해킹 활동의 핵심은 ‘쇼트리시(ShortLeash)’라는 맞춤형 백도어 프로그램이다. 이 백도어는 주로 리눅스 기반 SOHO 장비를 노리며, 쉘 스크립트를 통해 설치된다. 백도어는 설치 후 가짜 Nginx 웹 서버를 만들고, ‘LAPD(로스앤젤레스 경찰국)’ 명의의 자가 서명 인증서를 발급해 합법적인 서버인 것처럼 가장한다. 이러한 위장 기법은 해킹 인프라 이름이 ‘랩독스’로 붙여진 배경이기도 하다. 윈도우용 변종도 발견됐으며, CVE-2015-1548, CVE-2017-17663 등 알려진 취약점을 통해 초기 접근이 이루어진다.

첫 활동 징후는 2023년 9월 대만에서 감지되었으며, 이후 2024년 1월까지 총 162건의 감염 세트가 확인되었다. 한 번의 공격에서 최대 60대 이하 장비만 감염시키는 방식으로 은밀하게 확산되고 있다. 감염 대상 장비는 Ruckus, ASUS, Buffalo, Cisco-Linksys, D-Link, 마이크로소프트, 파나소닉, 시놀로지 등 다양한 제조사의 제품을 포함한다.

이번 해킹 인프라는 2023년 말부터 유사하게 라우터와 IoT 장비를 감염시켜 알려진 ‘PolarEdge’와 일부 겹치는 특징을 보인다. 그러나 감염 방식과 지속성 확보 기법이 달라 서로 다른 그룹으로 분류된다. PolarEdge는 기기의 CGI 스크립트를 교체해 웹셸을 삽입하는 반면, 랩독스는 시스템 디렉토리에 .service 파일을 심어 루트 권한으로 재부팅 시 자동 실행되도록 설정한다.

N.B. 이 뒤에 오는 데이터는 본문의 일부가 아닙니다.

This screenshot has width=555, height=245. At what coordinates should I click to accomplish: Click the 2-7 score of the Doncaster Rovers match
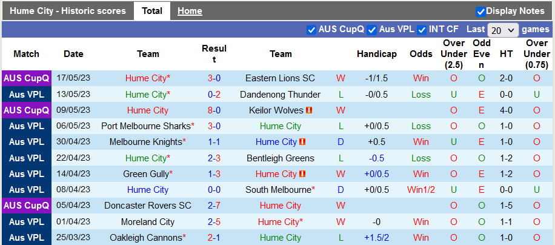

랩독스는 중국 해킹 그룹 ‘UAT-5918’이 대만을 겨냥한 사이버 작전에서 활용한 정황이 확인됐다. 다만, 이 그룹이 랩독스를 직접 운영하는지 아니면 단순히 ‘임차’해 사용하는지는 아직 명확하지 않다.

전문가들은 ORB 네트워크가 단순한 봇넷이 아닌, 정찰·침투·익명 브라우징·취약점 스캔·C2 서버 운영·데이터 탈취 등 침해 전 과정에 활용 가능한 ‘다기능 해킹 도구’로 진화하고 있다고 분석한다. 구글 맨디언트(Mandiant), 센티넬원(SentinelOne), 시그니아(Sygnia) 등도 중국 연계 해커들이 ORB 네트워크를 은폐 및 정보유출 수단으로 활용하고 있다고 경고한 바 있다.

전문가들은 사용자가 일상적으로 사용하는 네트워크 장비의 펌웨어 업데이트, 관리자 비밀번호 변경 등 기본적인 보안 수칙을 철저히 지켜야 한다고 강조하고 있다. 특히 SOHO 장비는 감시망의 사각지대에 놓이기 쉬워 악용될 가능성이 크다는 점에서 각별한 주의가 요구된다.